Bergquist: I think it occurs different ways
at different times. Sometimes it occurs that way where
this big thing is literally pulling you out of bed and
putting on your shoes in the morning. It does occur that
way sometimes. Sometimes when it’s really good, the
way it occurs is that you are the walking, talking,
breathing expression of that possibility. And around you,
that’s what shows up. And it’s very natural.
You don’t even have to work at it. It’s
effortless. What that means is being who you said you
are. Be the walking, talking, and breathing vision. Look
the part, think the part, and feel like it. You invent
yourself. You constitute yourself as that.
NFC: That’s when you get into
being?
Bergquist: That’s what we call being
world famous.
NFC: Thanks, Jim, for all of us.
Jim Bergquist has been an executive coach, meeting
facilitator, and course leader for more than 20 years. In
1983, he founded BizFutures Consulting Company, a
Seattle-based firm that specializes in cultural
transformation. He began coaching John Yokoyama and his
Pike Place Fish Market 15 years ago.

> [Do this] Could you repeat the interview excerpt with Jim Bergquist word for word, from start to finish?

> [Raw data]
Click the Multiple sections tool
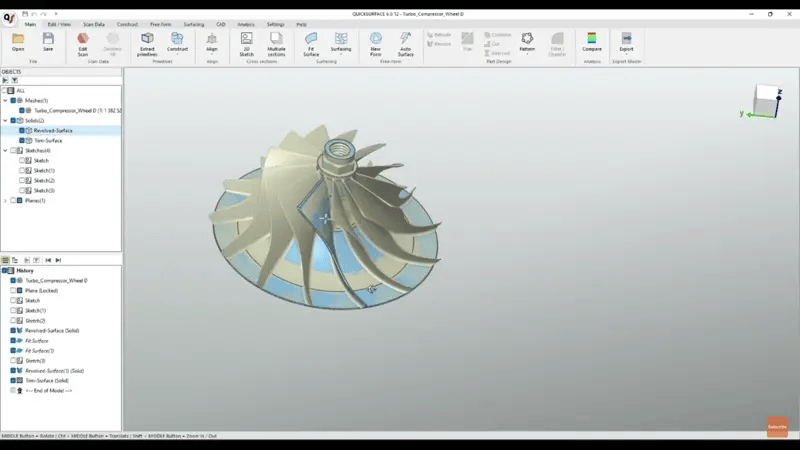Viewport: 800px width, 450px height. [276, 42]
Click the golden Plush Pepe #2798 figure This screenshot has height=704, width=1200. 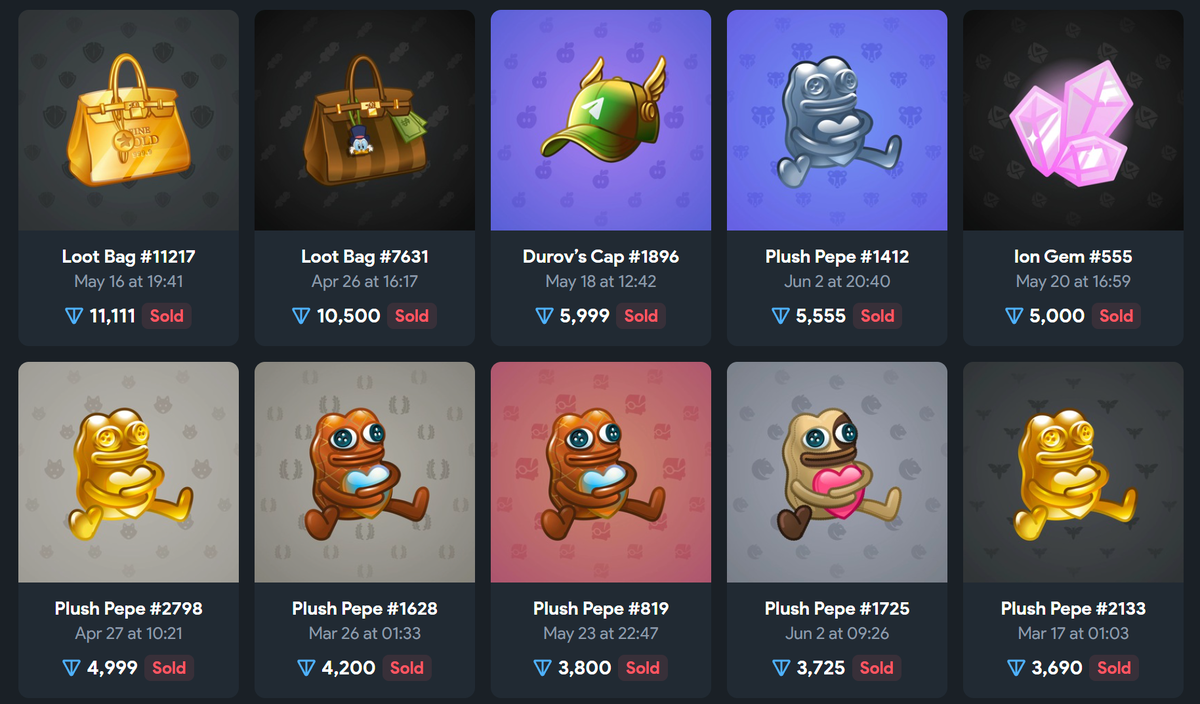129,472
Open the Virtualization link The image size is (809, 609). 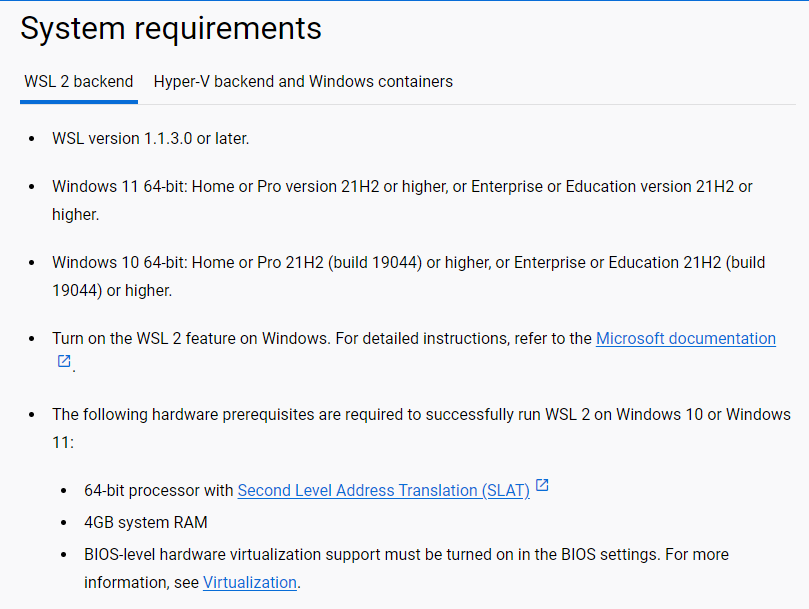249,582
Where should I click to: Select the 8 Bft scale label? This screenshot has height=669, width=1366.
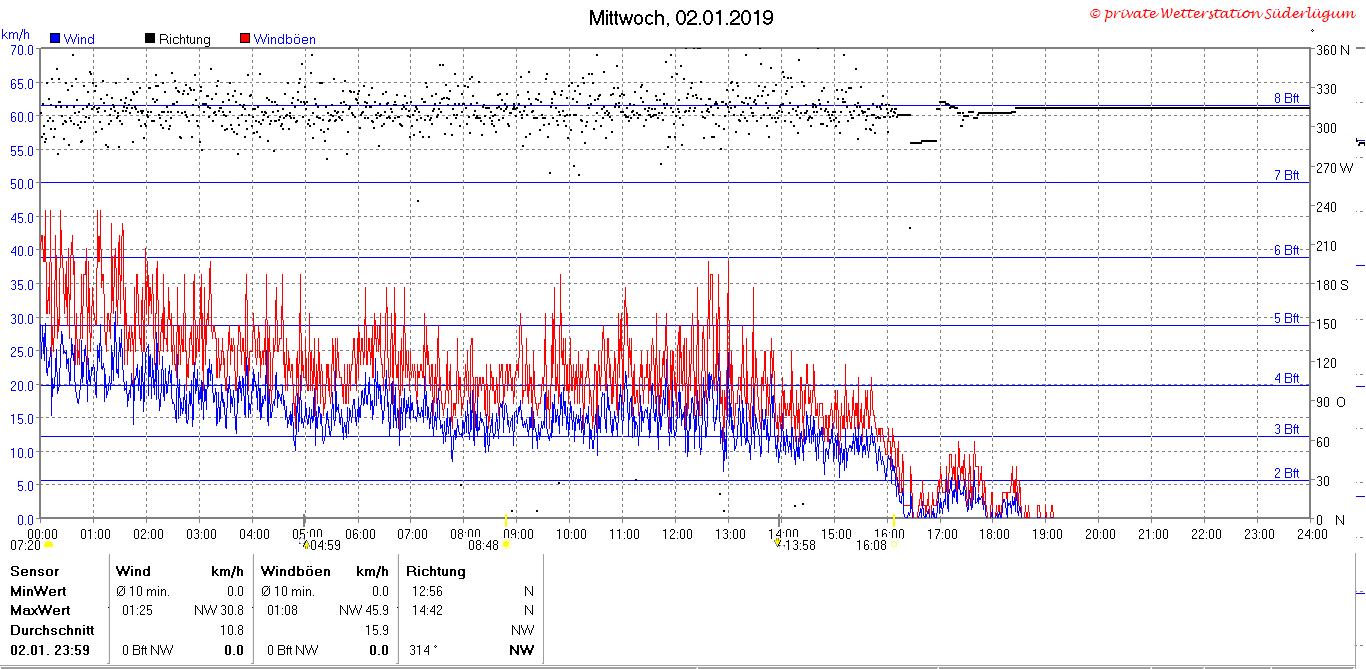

> [Reply to the exercise]
Bergquist: I think it occurs different ways
at different times. Sometimes it occurs that way where
this big thing is literally pulling you out of bed and
putting on your shoes in the morning. It does occur that
way sometimes. Sometimes when it’s really good, the
way it occurs is that you are the walking, talking,
breathing expression of that possibility. And around you,
that’s what shows up. And it’s very natural.
You don’t even have to work at it. It’s
effortless. What that means is being who you said you
are. Be the walking, talking, and breathing vision. Look
the part, think the part, and feel like it. You invent
yourself. You constitute yourself as that.
NFC: That’s when you get into
being?
Bergquist: That’s what we call being
world famous.
NFC: Thanks, Jim, for all of us.
Jim Bergquist has been an executive coach, meeting
facilitator, and course leader for more than 20 years. In
1983, he founded BizFutures Consulting Company, a
Seattle-based firm that specializes in cultural
transformation. He began coaching John Yokoyama and his
Pike Place Fish Market 15 years ago.